Work request:
Which lines of the entries contain the string "Sort"? Copy each of them.

(Stored data)
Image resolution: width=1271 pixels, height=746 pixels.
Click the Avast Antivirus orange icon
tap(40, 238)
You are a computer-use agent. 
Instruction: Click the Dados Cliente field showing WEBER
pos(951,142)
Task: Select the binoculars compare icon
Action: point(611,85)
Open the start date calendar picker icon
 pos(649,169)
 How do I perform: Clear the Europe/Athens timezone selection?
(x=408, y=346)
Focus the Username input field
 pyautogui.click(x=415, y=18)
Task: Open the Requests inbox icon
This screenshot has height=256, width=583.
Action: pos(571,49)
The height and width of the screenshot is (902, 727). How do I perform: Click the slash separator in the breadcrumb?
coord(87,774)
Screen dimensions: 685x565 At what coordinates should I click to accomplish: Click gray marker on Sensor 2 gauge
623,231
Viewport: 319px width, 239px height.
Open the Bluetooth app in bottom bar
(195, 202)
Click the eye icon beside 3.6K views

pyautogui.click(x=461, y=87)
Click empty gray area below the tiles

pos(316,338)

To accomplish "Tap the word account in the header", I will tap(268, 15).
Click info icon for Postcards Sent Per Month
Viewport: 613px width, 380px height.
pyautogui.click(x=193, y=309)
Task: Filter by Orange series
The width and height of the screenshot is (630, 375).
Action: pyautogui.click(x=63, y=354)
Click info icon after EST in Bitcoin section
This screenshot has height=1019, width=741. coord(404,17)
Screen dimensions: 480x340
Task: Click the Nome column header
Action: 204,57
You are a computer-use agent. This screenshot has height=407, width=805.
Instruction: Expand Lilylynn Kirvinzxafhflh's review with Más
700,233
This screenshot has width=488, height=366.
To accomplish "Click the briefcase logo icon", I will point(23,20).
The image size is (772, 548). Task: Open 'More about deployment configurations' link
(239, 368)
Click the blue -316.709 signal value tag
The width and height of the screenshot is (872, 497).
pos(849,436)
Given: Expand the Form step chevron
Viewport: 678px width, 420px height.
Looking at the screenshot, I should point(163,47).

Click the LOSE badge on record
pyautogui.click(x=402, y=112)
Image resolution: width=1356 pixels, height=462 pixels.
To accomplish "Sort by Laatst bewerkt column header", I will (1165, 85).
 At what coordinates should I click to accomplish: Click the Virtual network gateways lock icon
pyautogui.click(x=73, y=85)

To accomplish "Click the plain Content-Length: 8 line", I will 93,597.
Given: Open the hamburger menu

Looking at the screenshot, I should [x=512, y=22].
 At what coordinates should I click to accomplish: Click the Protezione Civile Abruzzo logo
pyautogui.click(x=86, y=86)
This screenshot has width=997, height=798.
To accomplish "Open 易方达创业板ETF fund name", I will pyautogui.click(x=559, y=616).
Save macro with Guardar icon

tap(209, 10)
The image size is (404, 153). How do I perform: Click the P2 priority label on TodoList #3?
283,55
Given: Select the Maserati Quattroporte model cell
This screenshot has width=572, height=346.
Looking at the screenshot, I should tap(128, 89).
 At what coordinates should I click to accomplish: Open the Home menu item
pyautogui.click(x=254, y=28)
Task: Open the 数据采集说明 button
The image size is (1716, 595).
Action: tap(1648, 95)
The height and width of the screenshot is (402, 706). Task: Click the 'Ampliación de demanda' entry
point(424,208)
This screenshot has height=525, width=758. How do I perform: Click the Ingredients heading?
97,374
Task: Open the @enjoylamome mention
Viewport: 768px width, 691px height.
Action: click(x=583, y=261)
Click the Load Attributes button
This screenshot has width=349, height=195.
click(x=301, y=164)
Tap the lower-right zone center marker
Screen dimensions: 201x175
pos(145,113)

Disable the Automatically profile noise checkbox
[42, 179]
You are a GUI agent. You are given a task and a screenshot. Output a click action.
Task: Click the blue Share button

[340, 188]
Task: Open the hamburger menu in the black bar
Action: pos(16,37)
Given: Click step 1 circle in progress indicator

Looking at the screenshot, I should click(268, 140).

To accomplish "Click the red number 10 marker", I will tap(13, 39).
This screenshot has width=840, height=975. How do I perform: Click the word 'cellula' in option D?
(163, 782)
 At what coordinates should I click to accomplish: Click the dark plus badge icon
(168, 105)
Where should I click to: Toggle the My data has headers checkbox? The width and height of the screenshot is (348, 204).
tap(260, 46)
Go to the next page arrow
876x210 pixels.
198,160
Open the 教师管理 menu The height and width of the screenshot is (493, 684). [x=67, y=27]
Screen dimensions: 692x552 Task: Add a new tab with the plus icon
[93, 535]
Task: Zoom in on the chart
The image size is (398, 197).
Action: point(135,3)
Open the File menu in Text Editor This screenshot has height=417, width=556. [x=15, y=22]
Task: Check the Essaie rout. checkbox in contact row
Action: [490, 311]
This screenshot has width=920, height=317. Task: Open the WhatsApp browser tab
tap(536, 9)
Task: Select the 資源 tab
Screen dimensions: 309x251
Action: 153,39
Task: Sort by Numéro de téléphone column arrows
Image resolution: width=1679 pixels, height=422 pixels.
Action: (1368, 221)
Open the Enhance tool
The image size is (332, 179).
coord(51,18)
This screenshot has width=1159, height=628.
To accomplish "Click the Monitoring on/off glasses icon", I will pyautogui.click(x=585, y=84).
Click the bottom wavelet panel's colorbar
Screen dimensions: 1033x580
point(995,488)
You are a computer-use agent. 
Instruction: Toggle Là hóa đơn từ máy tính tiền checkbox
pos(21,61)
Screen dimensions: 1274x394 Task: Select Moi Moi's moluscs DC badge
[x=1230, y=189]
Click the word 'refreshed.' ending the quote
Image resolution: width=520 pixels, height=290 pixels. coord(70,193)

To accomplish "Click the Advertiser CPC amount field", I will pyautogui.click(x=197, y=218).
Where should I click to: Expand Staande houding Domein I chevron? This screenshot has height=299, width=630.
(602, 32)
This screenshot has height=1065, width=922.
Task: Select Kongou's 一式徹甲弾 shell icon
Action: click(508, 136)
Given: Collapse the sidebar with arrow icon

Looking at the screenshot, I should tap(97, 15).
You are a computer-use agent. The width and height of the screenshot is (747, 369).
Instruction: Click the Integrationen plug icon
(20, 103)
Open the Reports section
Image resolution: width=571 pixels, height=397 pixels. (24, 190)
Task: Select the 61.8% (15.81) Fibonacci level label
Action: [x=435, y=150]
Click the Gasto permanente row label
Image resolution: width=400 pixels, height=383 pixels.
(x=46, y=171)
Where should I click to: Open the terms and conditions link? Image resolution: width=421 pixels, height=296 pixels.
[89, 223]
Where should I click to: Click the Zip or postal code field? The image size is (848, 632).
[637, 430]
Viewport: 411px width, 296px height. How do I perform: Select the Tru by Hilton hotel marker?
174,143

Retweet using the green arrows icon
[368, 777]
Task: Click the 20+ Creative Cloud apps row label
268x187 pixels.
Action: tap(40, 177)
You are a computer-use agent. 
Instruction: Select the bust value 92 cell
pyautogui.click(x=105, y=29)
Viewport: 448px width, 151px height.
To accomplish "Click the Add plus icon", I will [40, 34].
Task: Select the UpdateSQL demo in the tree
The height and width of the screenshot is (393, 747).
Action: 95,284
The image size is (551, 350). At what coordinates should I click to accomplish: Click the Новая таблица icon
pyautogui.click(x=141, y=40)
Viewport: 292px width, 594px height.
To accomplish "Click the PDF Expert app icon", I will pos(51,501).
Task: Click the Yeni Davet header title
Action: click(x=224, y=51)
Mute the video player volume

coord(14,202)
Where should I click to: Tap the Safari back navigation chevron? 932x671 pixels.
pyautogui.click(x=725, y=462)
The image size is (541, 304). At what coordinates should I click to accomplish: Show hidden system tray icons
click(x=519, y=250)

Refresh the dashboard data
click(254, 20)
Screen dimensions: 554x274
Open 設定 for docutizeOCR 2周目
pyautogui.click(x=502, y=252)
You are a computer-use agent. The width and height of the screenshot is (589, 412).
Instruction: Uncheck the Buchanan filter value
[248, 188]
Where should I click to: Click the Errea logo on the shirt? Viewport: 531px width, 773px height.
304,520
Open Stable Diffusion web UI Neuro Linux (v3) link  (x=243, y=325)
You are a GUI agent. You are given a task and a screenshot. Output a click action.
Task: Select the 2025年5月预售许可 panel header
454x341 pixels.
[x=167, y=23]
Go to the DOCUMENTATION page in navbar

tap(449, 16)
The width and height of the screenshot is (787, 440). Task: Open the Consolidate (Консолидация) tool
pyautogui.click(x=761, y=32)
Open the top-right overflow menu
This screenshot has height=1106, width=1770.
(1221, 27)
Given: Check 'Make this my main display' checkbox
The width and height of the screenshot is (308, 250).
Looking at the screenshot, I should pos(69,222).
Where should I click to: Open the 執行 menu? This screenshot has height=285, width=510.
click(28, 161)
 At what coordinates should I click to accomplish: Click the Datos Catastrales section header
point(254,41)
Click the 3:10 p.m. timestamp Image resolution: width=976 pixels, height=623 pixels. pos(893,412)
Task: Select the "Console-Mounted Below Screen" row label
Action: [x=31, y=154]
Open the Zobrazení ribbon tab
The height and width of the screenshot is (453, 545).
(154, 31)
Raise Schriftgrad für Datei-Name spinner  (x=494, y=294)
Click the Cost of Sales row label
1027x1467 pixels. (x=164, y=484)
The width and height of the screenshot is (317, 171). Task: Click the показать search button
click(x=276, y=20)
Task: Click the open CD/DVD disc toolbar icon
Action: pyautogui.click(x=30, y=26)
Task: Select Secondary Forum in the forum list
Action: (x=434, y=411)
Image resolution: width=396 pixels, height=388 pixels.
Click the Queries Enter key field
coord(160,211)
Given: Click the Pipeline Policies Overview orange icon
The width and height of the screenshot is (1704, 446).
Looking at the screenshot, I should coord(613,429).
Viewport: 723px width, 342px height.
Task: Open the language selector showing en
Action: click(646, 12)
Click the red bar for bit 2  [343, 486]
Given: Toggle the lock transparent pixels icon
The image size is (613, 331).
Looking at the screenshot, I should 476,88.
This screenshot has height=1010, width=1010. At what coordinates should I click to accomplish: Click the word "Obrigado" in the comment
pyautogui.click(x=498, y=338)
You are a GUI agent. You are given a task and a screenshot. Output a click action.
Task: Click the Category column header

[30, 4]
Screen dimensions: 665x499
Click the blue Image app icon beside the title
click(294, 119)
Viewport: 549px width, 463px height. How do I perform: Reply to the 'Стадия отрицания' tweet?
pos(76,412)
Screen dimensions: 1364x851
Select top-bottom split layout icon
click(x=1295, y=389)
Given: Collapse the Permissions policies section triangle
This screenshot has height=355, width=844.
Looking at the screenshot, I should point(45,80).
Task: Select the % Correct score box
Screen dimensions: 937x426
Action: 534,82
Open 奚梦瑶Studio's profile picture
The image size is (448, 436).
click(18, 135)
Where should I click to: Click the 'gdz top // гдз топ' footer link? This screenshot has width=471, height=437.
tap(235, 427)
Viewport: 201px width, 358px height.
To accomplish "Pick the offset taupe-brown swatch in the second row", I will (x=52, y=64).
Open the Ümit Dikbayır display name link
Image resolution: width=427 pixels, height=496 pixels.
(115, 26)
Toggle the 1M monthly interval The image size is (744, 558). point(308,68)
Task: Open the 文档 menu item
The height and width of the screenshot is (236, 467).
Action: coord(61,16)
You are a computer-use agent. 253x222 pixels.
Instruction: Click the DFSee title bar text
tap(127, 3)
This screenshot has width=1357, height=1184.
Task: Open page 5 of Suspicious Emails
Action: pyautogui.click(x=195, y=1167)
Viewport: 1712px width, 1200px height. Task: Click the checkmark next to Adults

Exercise output:
To accomplish "Sort by Laatst bewerkt column header", I will (1165, 85).
Task: Sort by Numéro de téléphone column arrows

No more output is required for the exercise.